Friday, March 4, 2011

My Dearest Niki

As I write this blog today it has been a little over a week since my dearest sweetest Niki has passed. She was the light of my life and I loved her more than life itself. She was there to greet me everyday when I came home from work and was there every morning before I even woke up. She was my best friend and has been there for me when no others could.

She lost her battle with seizures. We helped her with these as much as we could and she finally couldn't fight it anymore. They got the best of her and they did alot of damage. The brain damage was so bad that she wasn't herself anymore. She couldn't see or walk. Poor Rex wanted her so badly to see him she just couldn't. I cried that Tuesday and Wednesday. I was not ready to let her go. But just as I wasn't ready to let go she was ready to let go of the battle she had fought for so long.
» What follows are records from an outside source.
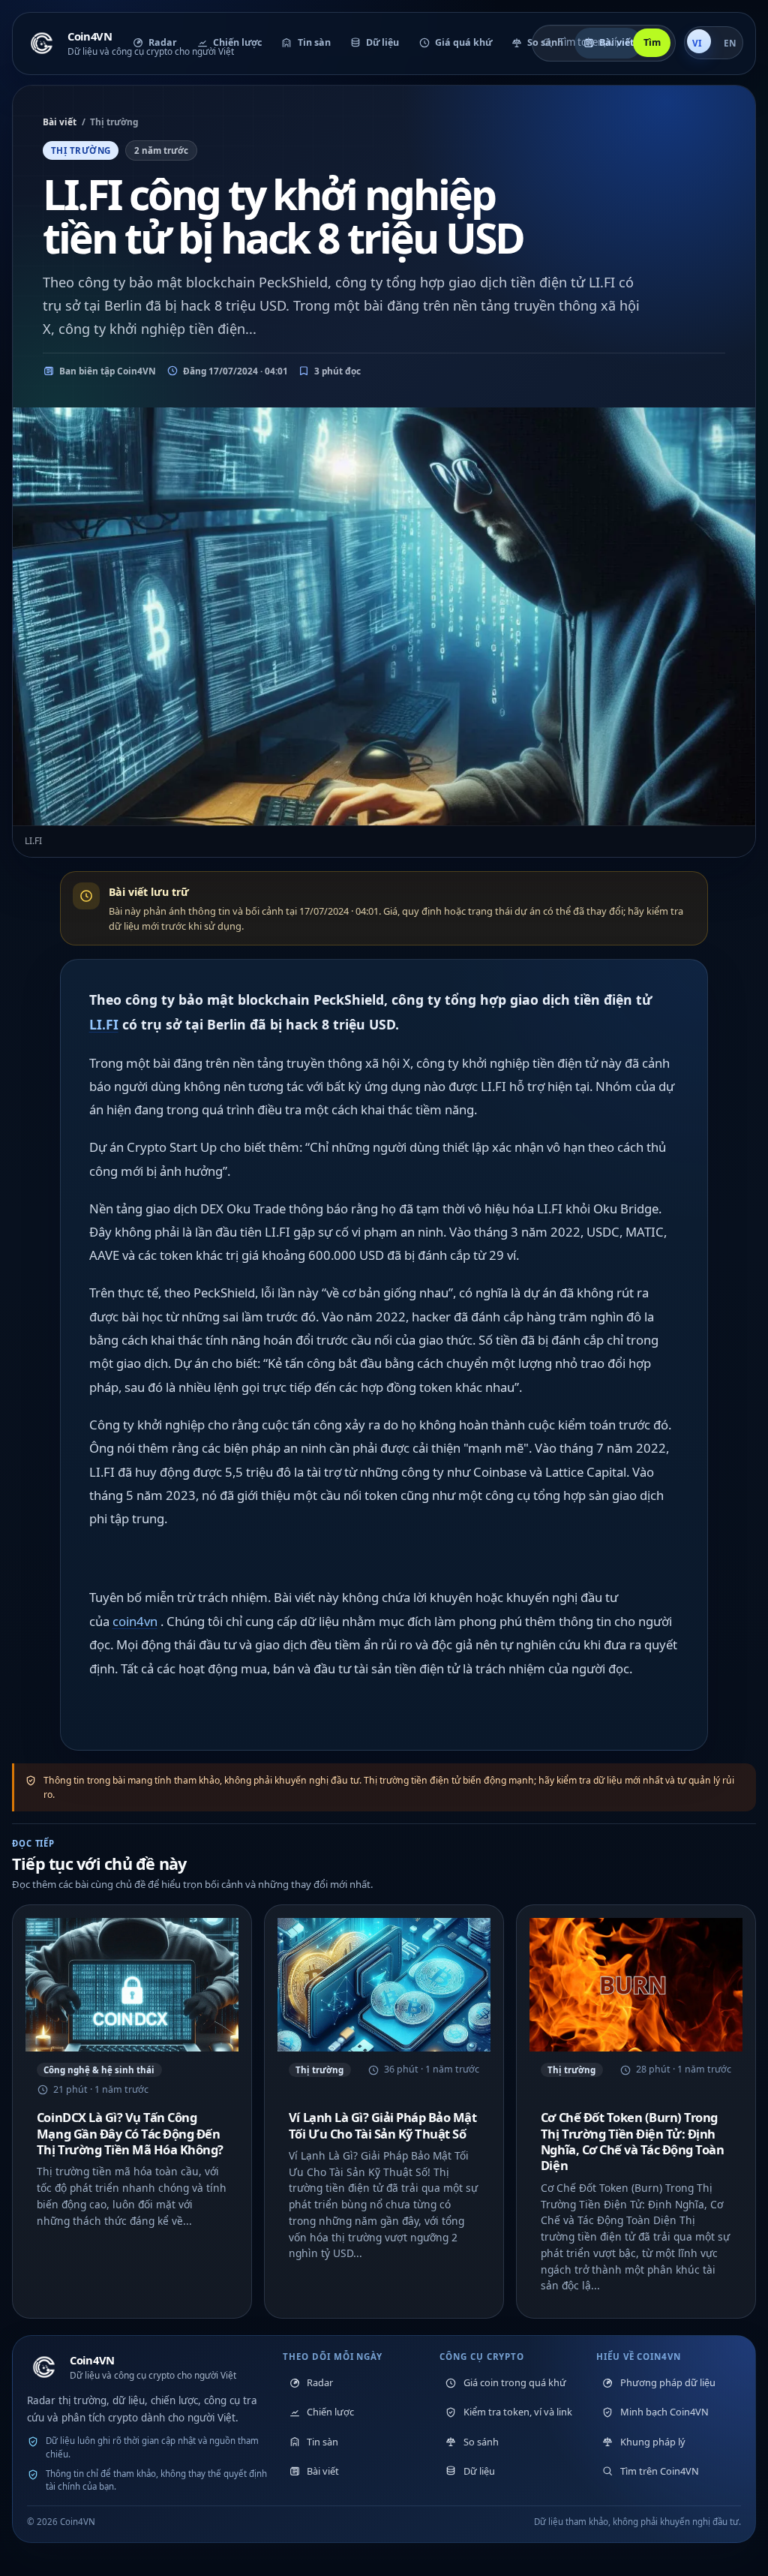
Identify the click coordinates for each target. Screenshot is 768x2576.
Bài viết (59, 122)
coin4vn (135, 1621)
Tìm (652, 42)
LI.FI (103, 1024)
She was the best thing that had ever happened to us. She made the house fill full when it was empty and gave Rex the best friend he never had.

Funny story about her, we got her because Collin really wanted her and wanted a big dog and was hell bent on have a shepherd. I just went along with it and was like ok, hopefully she won't eat my baby Rex. We rescued her from people who didn't love her. We have her shelter, food and love. And wouldn't you know, she became my dog! She was mine and we laugh about it to this day. I was the one who showed her what real love was when there wasn't anyone around.
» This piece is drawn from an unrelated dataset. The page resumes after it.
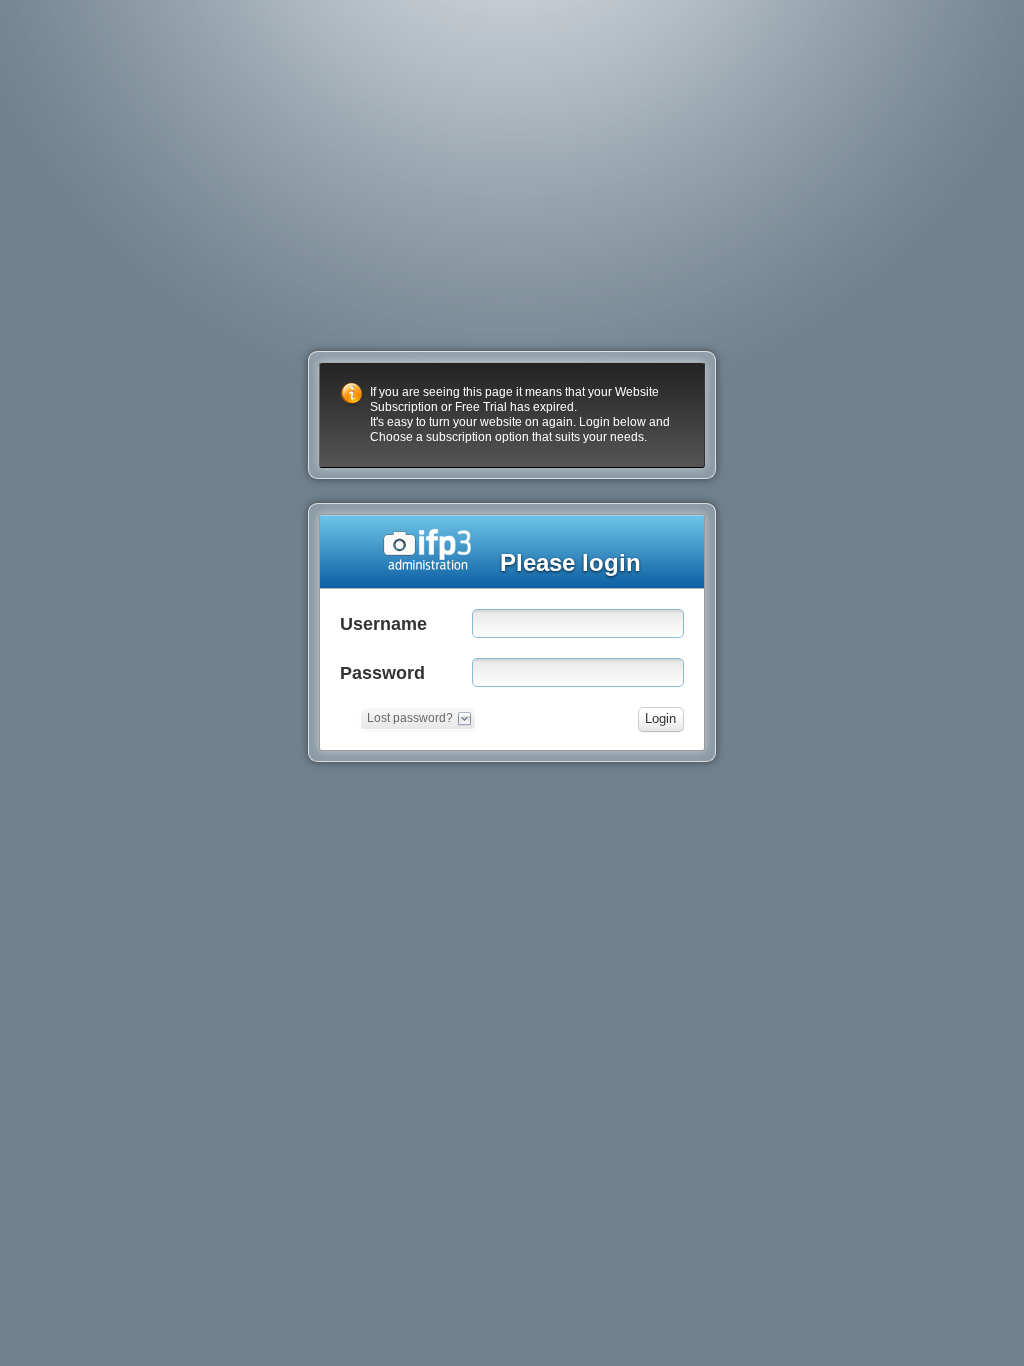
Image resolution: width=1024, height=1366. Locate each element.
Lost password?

She has been laid to rest and is now rest in the living room watching over us and protecting us. Collin swears he heard someone creepy around the other night at 2:30am but I really think it was niki wondering around making sure we were ok and protecting us. I know that sounds crazy but I really think she is. I do find comfort knowing she is at home with me now and knowing that one day we will all meet again at the rainbow bridge. I hope she is healthy and running free and making new friends in heaven.

Here's to you Niki, the best dog that has ever entered our lives! We love and miss you and will never forget you miss beautiful!

Tuesday, January 25, 2011

Just happenings...

So I don't get alot of things going on right now. Maybe I'm not suppose to. Maybe it is my time to sit back, shut up and just lay low and that is what I'm doing now.
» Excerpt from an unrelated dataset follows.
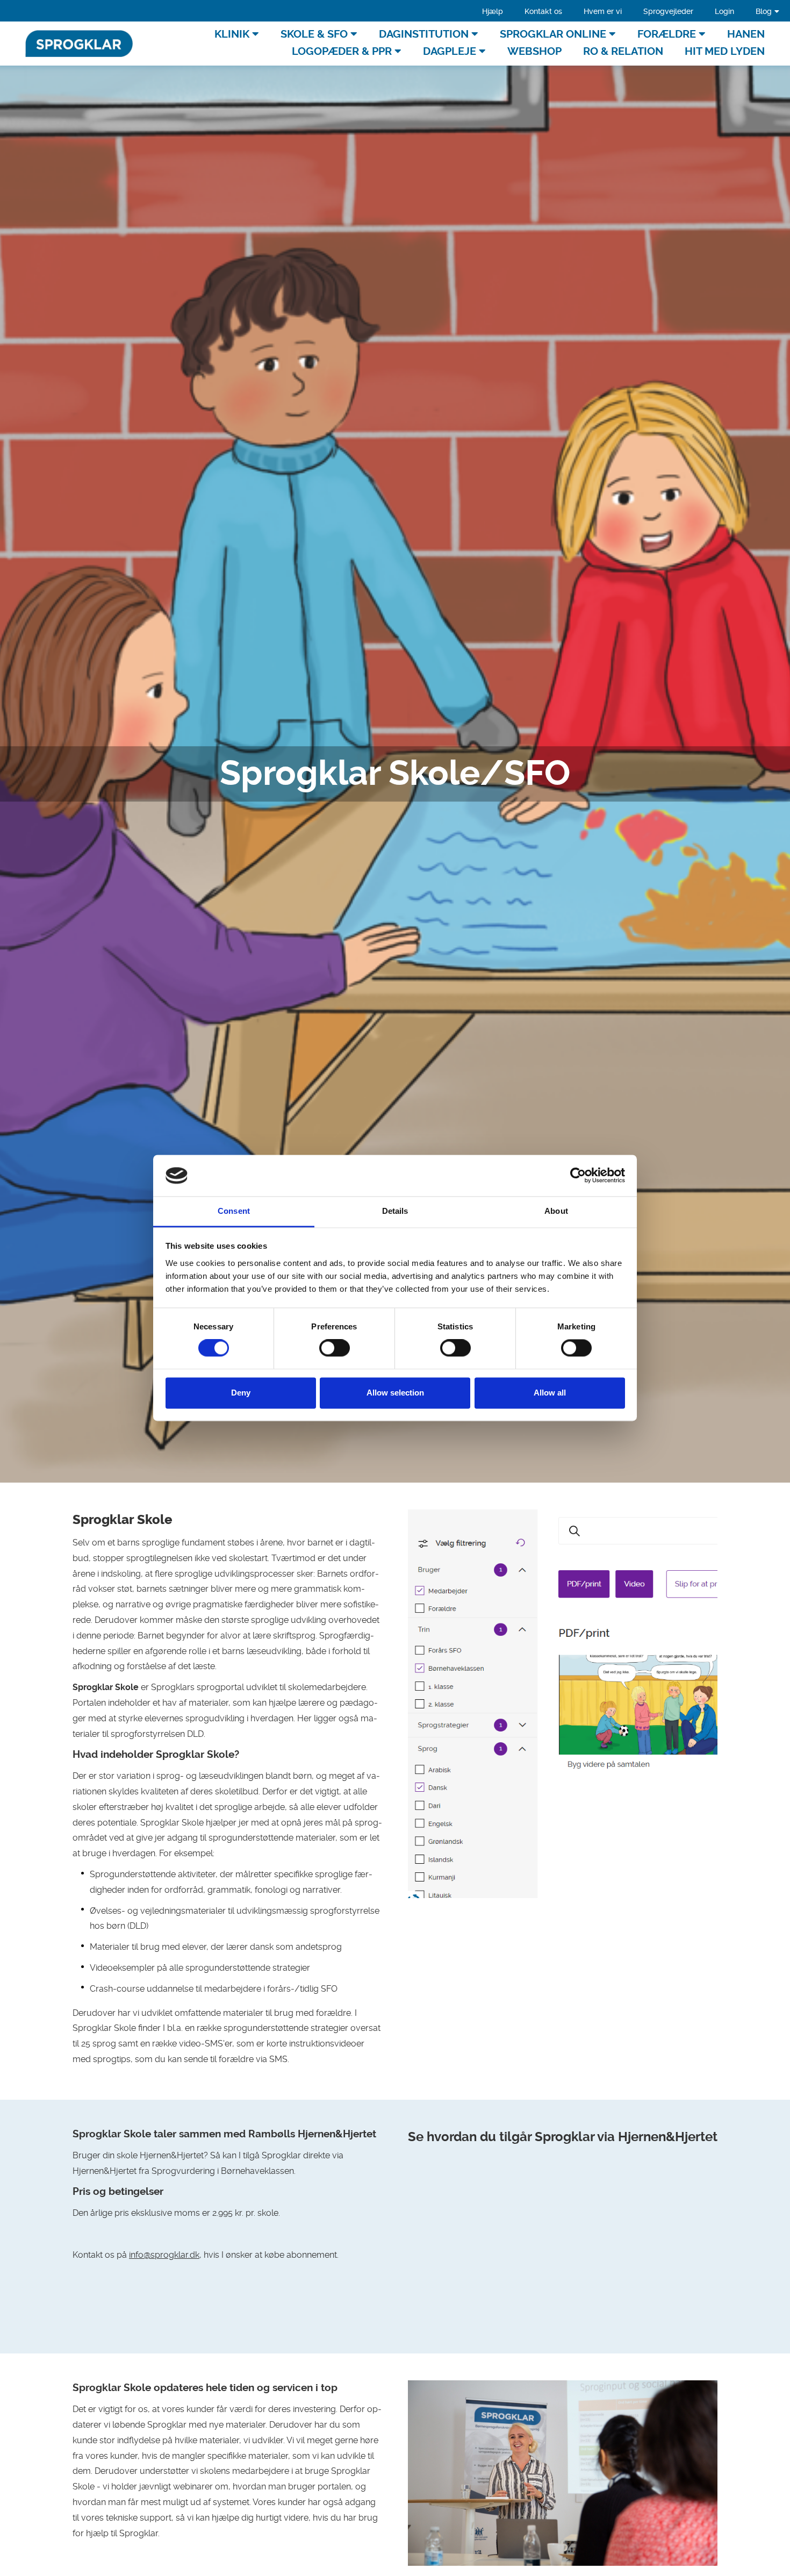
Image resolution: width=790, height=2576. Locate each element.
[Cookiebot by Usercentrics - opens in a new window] (578, 1176)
Seems there are some hawk eyes watching my facebook these days. If people actually believe anything on there is true for one minute, then you need to check yourself before you wreck yourself. So I've started cleaning house on facebook, really setting privacy settings and deleting those hawk eyes that are bothering me so much. I do facebook for fun and once the fun is taken out of it, well I'm done with it.

I'm trying to get back to the fun things in life. Trying out new fitness classes. Trying to get back in better shape and just lose some pounds. As much as it is killing me, it is good for me.

Ok, here is to hoping and praying that other things in my life start improving and things start moving in a more positive direction.

Tuesday, January 4, 2011

No desire...at least right now

I just have no desire to do a triathlon. Over the last month I've said I would enter Galveston Half Ironman and as the new year rolls around and I have to face getting on the bike and doing spin class in the evenings, I'm really not liking it all that much.

I kinda feel that I'm almost done with triathlons. I want to ride my bike, but I want to do it outdoors and the weather right now is not allowing me to do that.

If I do a tri, I just want to to keep it short and simple. I want to have something to train for but nothing long.

I really enjoy my life right now of going home and doing P90x or running a few miles in the hood and that is about it.

Monday, January 3, 2011

Lets see what 2011 will bring.....

Wow...2010 was a was a great year. Of course, just like everything else it had its ups and downs, but overall it was a great year. Collin and I made new friends, caught up with old friends, found out that we love "camping" on the Frio and that I don't have to train for a triathlon or be a part of a group do exercise all the time.

So now that 2011 has started I'm going to see if I can better a few things in my life. I need to eat better a few times a week. I'm always complaining about my weight...well I need to drink less vodka and eat less burgers and fries and eat more fruits and veggies. This mean that Collin and I will have to cook more at home. But I'm going to make an attempt at this a few times a week and on the weekends.

Encourage Collin more to workout. He complains just like I do about weight, being out of shape and whatever else, so I'm going to start encouraging him to workout out with me. Doing the workouts together will also help both of us.

I've already signed up for a few events just so I will somewhat train. I'm doing the Tough Mudder on January 29th. 10 miles, 16 obstacles, I think I can manage this. On February 20th I'm doing a half marathon. Even if I have to walk part of it, I'm doing it. It is about having fun and doing my first half marathon that isn't tied to a swim and a bike before hand. On April 10th I'm saying I'm doing Herman Memorial Half Ironman. I haven't signed up, don't know why maybe I'm trying to fight that inner demon that says why do this when you don't have to and fighting the other one saying go ahead you will already be trained for the running portion.

I'm hoping we will get to make it to San Francisco in May for Bay to Breakers. With the way gas prices and airline tickets are going up, who knows if we will be able to.

For now, these are just some of the things that I have in mind for 2011. I'm not making them a resolution, goals, or whatever they are suppose to be, but something I'm just hoping I can do and if not, well I did my best and I have to forget the rest.